Comments are due by Aug. 7 and should be sent to the Hawaii Community Development Authority, Aloha Solar Energy Fund II and Group 70 International Inc.:

Jesse Souki, HCDA executive director

Michael Stout, Aloha Solar Energy Fund II project manager

  • Email: mstout@ecc.net
  • Traditional mail: 2969 Mapunapuna Place, Suite 220, Honolulu, HI 96819

Jeff Overton, Group 70 International principal planner

  • Email: ASEF@g70.design
  • Traditional mail: 925 Bethel St., 5th Floor, Honolulu, HI 96813

* * * * *

Kathryn Mykleseth, “Input sought on proposed Kalaeloa solar project,” Star-Advertiser, 7/10/17.

The state has opened up a public comment period for a solar project set to be built in Kalaeloa near Hawaiian cultural sites.

The Office of Environmental Quality Control released an environmental assessment draft for the solar project Saturday, requesting the public submit comments on the proposed project by Aug. 7.

Aloha Solar Energy Fund II, a subsidiary of Burlingame, Calif.-based ECC Energy Solutions, wants to build a 5-megawatt solar farm on roughly 24 acres.   

The Hawaii Community Development Authority — the state agency responsible for managing the land — submitted the draft on behalf of the solar project. HCDA’s board for the Kalaeloa Community Development District approved the developer’s request to negotiate a lease for 44 acres with the agency’s executive director in March.

The 20 acres that are not used for the solar farm would become archaeological preserves, as the 44-acre parcel contains 23 cultural sites.

Some residents voiced concerns early on about the project due to the area’s cultural significance.

They include John Bond, president of nonprofit Kanehili Cultural Hui.

“This site is one of the most culturally and historically rich sites (hui) members have ever seen,” he said in public testimony submitted in April. “By just walking a few yards in any direction of the bulldozed roads was massive evidence of an ancient Hawaiian cultural habitation of all kinds.”

The historical features found at the different sites are often associated with residential complexes. The features include rock mounds, various small enclosures and structures, modified pits, platforms and small coastal trails. Also present are two probable Native Hawaiian burials.

Aloha Solar Energy Fund II said it plans to preserve all sites after interviewing 23 state-recognized cultural descendants and speaking to various local organizations. The groups that Aloha Solar Energy Fund II met with include the Oahu Island Burial Council, Kalaeloa Heritage Park and Hawaiian Legacy Foundation.

“After consulting with various stakeholders, it is the intention of this project to preserve all sites in place,” the company said in the report. “Community concerns, such as the impact (of) construction activities on underground karst systems and impacts by the project on traditional resource gathering on flora … will be addressed.” (“Karst systems” refers to water-filled caverns and sinkholes.)
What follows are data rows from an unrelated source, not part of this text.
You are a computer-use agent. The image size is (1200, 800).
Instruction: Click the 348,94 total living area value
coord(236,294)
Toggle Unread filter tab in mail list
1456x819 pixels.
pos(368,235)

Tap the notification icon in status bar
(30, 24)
Aloha Solar Energy Fund II said in the report that it will work with community members to develop ways to build the facility without disrupting the nearby archaeological features.
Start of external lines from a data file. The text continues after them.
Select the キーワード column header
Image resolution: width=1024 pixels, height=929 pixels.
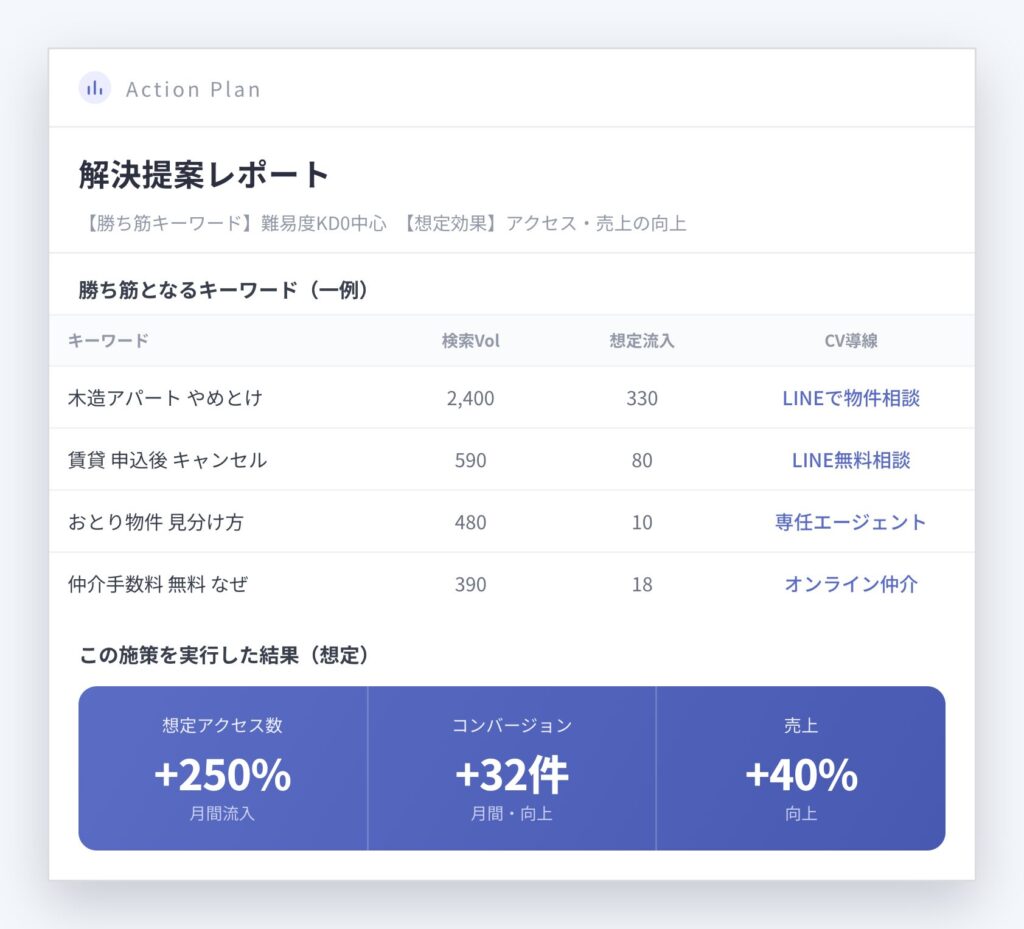[108, 341]
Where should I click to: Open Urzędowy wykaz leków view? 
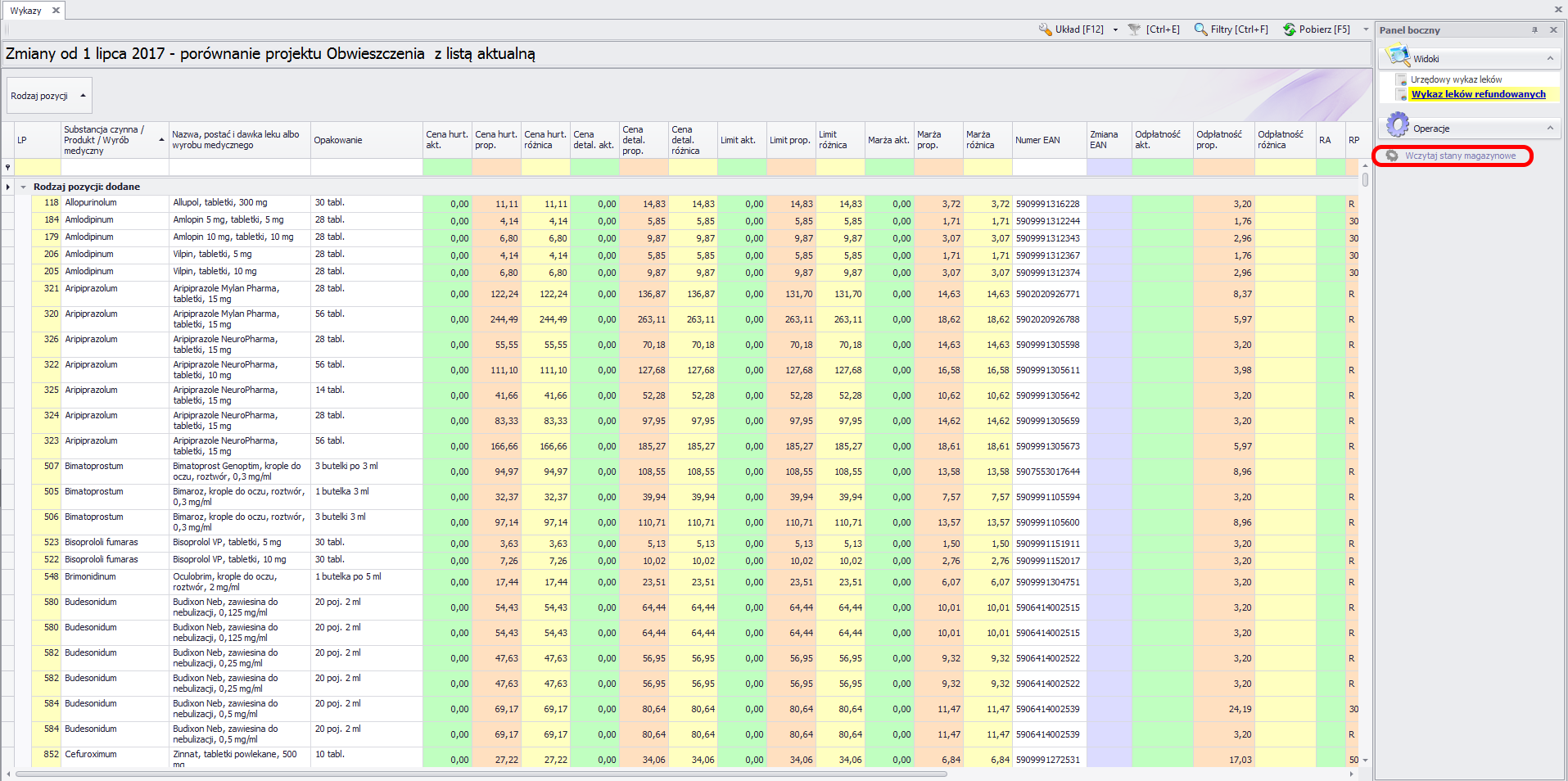[1456, 79]
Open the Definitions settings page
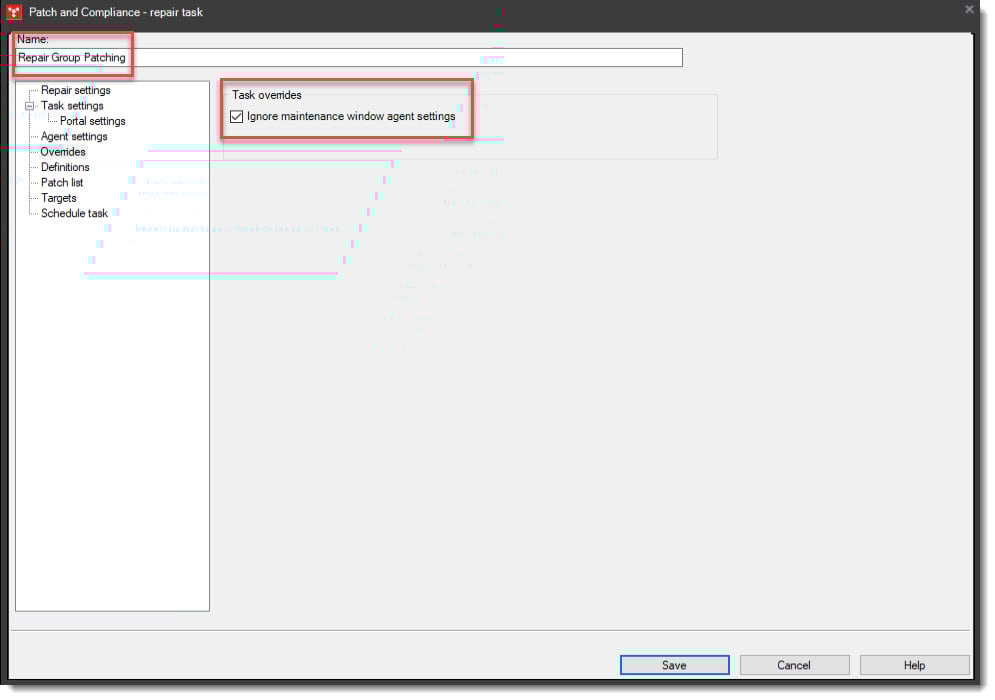This screenshot has height=700, width=995. click(64, 166)
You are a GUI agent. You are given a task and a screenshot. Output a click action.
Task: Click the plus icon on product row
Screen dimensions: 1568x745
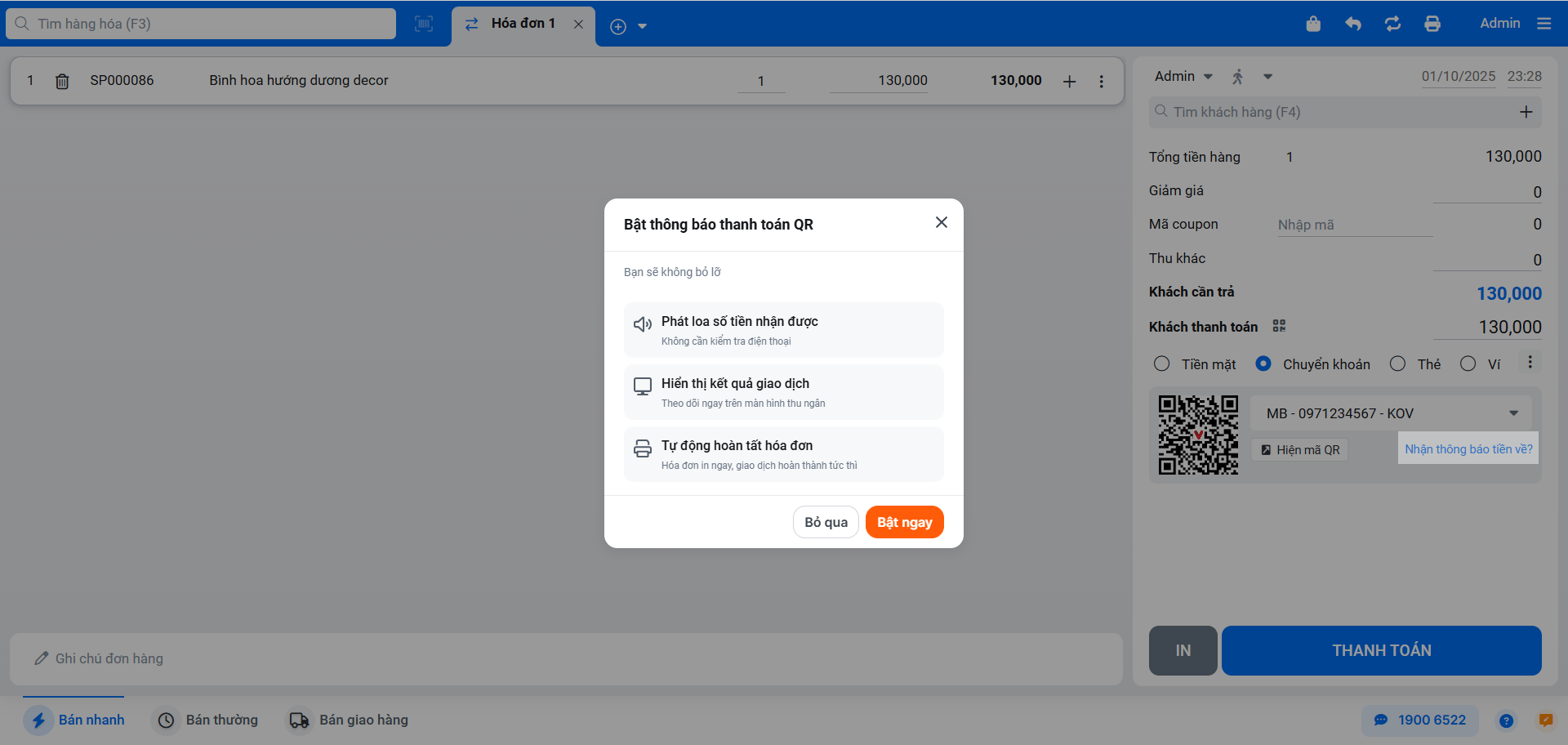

The $27 million project would be built about 700 feet east of one of Kalaeloa Airport’s runways.

A study included in the environmental assessment showed that the glare from the solar panels would have a minimal impact on pilots. The study was prepared in response to Federal Aviation Administration concerns that the solar system would cause distractions to pilots or air traffic control tower personnel.

“Any glare experienced would occur intermittently in (the) morning when the sun is lowest in the sky and not for a period longer than ten minutes,” the report said. “Glare intensity levels are within acceptable FAA limits for aircraft on final approach. Overall glare impacts are anticipated to be low.”
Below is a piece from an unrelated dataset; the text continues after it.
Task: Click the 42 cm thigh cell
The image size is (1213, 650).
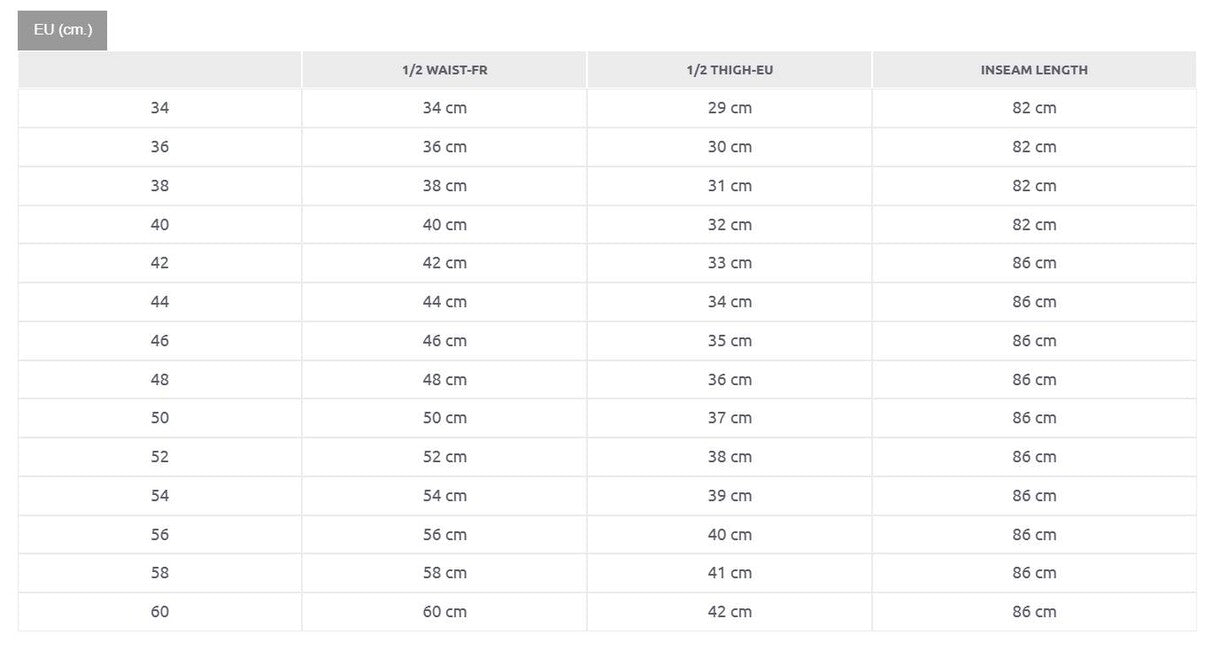Action: click(x=730, y=612)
The project will help Hawaii achieve its goal to have 100 percent of its electricity generated by renewable energy resources by 2045, Aloha Solar Energy Fund II said in the report.

“The goal toward energy independence and security still has its challenges, with more than 80 percent of Hawaii’s energy system-wide coming from petroleum,” the company said. “The development of the proposed project would help the state in achieving its (renewable energy) goal while also improving the environment.”

The energy produced by the project would have the capacity to power 820 homes, according to the Solar Energy Industries Association.

Aloha Solar Energy Fund II’s parent company has yet to finalize an agreement with Hawaiian Electric Co.